== OBJECTIF VISÉ A ==
Condensez sous forme de liste le paragraphe de l'extrait de document ci-dessous qui commence par « Devant la », en conservant ses faits principaux.

Devant la « fuite en avant » de l’Église officielle allemande, la question se pose de savoir concrètement ce que les catholiques fidèles au Magistère doivent faire. En pratique, un laïc peut-il estimer en conscience qu’il n’a plus à payer le Kirchensteuer (l’impôt d’Église) ? Qu’il doit s’abstenir de fréquenter des lieux de culte gagnés aux idées du Chemin synodal ? Qu’il n’a plus à envoyer ses enfants au catéchisme d’une paroisse progressiste ? Ou qu’un séminariste ne doit plus intégrer un séminaire tenu par un évêque proche des idées du Chemin synodal ? Ni ne fréquenter aucune faculté de théologie ayant ce même profil ?

== DONNÉES D'ENTRÉE ==
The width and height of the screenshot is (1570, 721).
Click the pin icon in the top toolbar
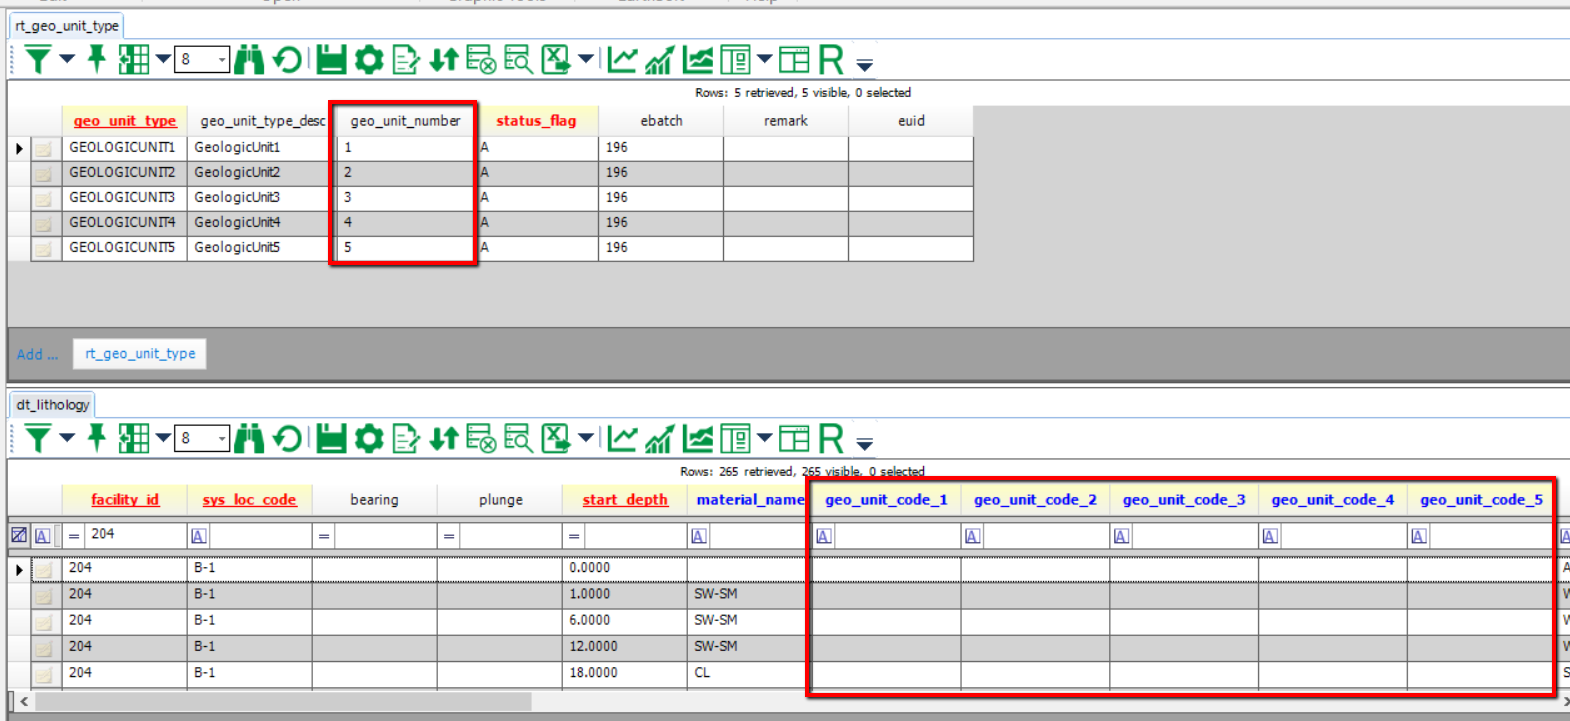pos(97,60)
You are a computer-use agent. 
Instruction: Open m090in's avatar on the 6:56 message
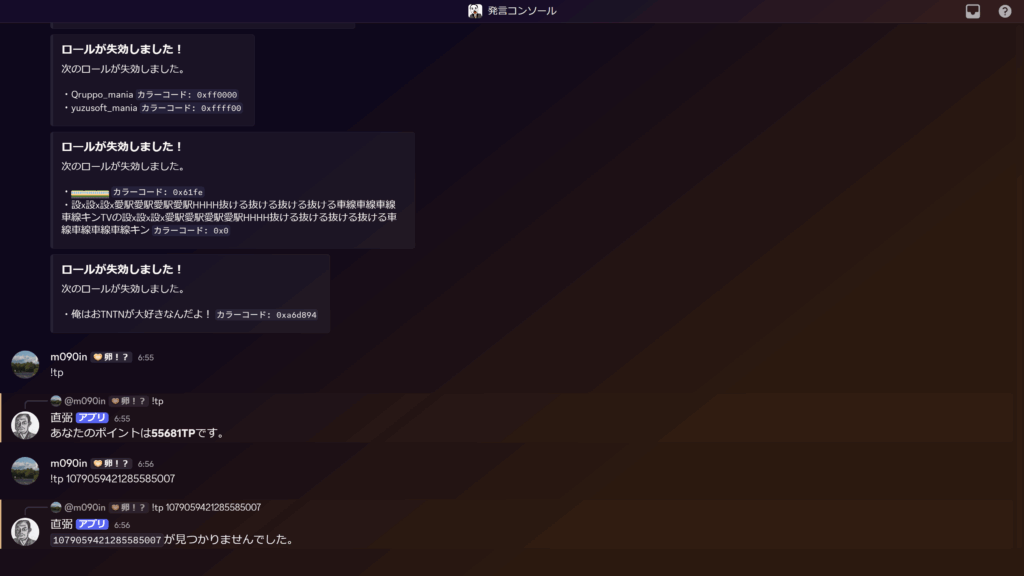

== OBJECTIF VISÉ B ==
Substituez « bell icon » à « pin icon » dans tous les enregistrements ci-dessus et recopiez-les sans rien changer d'autre, en laissant les images de côté.

== SOLUTION PROPOSÉE A ==
Face à la « fuite en avant » de l'Église officielle allemande, que doivent faire concrètement les catholiques fidèles au Magistère ?
Un laïc peut-il estimer en conscience qu'il doit :
- cesser de payer le Kirchensteuer (l'impôt d'Église) ;
- ne plus fréquenter les lieux de culte gagnés aux idées du Chemin synodal ;
- ne plus envoyer ses enfants au catéchisme d'une paroisse progressiste ?
Un séminariste doit-il :
- renoncer à intégrer un séminaire tenu par un évêque proche des idées du Chemin synodal ;
- ne fréquenter aucune faculté de théologie ayant ce même profil ?

== SOLUTION PROPOSÉE B ==
The width and height of the screenshot is (1570, 721).
Click the bell icon in the top toolbar
pos(97,60)
You are a computer-use agent. 
Instruction: Open m090in's avatar on the 6:56 message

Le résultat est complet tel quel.